The Warhammer 40k action figures made by Chinese manufacturer JoyToy will soon be getting company on the toy shelf, as the firm has just unveiled new 1/18 scale figures for Infinity the Wargame. JoyToy announced its partnership with Spanish game studio Corvus Belli in October 2022, and the new designs are available to pre-order from its online store today.
JoyToy already makes licensed action figures from a huge range of Warhammer 40k factions, including Space Marines, Chaos Space Marines, the Grey Knights, Astra Militarum, Adeptus Custodes, and T’au Empire.
This is the first time another wargame has received the JoyToy treatment. Infinity has a clean sci-fi aesthetic that borrows from anime, Mass Effect, and military sci-fi. It’s a natural fit for Joy Toy, which specialises in creating mechs and semi-realistic sci-fi military figures.
The walking war machine with missile launchers, giant hammer, and enormous shotgun is a Ratnik Heavy Infantry trooper from the Tartary Army Corps. According to a press release by Infinity publisher Corvus Belli this figure will be about 20cm tall, standing nose to nose with an Imperial Knight.
Its smaller buddies are Marauders from the USAriadna Ranger Force.
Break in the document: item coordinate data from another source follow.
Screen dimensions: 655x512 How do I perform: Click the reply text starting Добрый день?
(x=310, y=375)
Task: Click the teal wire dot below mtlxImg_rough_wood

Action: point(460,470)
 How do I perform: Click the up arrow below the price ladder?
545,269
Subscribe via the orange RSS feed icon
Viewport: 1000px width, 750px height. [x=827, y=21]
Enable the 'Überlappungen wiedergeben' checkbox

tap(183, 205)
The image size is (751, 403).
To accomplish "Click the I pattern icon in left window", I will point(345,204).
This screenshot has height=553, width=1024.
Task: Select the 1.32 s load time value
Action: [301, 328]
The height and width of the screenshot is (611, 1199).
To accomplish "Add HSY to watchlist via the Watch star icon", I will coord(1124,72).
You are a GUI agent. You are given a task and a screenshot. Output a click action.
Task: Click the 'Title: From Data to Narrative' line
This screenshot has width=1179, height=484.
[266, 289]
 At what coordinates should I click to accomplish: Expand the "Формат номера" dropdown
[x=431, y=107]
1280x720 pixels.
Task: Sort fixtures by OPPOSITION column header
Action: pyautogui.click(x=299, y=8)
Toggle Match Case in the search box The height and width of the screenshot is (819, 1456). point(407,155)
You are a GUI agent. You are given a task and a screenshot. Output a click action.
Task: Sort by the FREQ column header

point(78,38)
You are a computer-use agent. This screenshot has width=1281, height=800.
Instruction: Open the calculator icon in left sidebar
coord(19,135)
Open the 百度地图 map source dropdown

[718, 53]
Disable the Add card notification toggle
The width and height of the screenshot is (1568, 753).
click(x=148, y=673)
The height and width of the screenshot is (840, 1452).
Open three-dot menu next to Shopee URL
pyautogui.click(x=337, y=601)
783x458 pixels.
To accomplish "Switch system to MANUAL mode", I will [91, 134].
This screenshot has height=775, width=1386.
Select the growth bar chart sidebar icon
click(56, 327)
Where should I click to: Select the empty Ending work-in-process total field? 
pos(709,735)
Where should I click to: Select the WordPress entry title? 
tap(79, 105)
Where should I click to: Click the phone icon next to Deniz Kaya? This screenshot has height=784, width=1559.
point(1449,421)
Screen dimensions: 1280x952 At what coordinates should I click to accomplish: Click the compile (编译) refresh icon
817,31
In the Infinity setting both these troop types hail from the independent world of Ariadna, which has a culture derived from several 21st century nations who arrived on the first human colony ship to leave earth.
Corvus Belli promises more figures to come, including the French Ariadnan human / wolf-person duo ‘Equipe-Mirage Five’ (yes, Infinity has wolf-people), and the Panoceanian Teutonic Knights, who are what you would get if you made Warhammer 40k’s Black Templars in the Ghost in the Shell universe.
The figures are available to pre-order from the JoyToy website now, and there’s currently a discount on them. Once they go to their full RRP the infantry will cost $49.99 / £41 and the Ratnik will cost $94.99 / £78.
The undreamable dream for all these toys would be to play out a full miniature wargame using 1/18 scale action figures. That’s slightly more achievable for Infinity than it is for Warhammer 40k; Infinity focuses on small engagements between special operatives, and uses around 10 models per side.
While Warhammer 40k got in ahead of Infinity for an action figure line, it was far from the first wargame to have matching children’s toys – Battletech had a line of gloriously tacky plastic Battlemechs and pilots from Tyco toys in the ‘90s.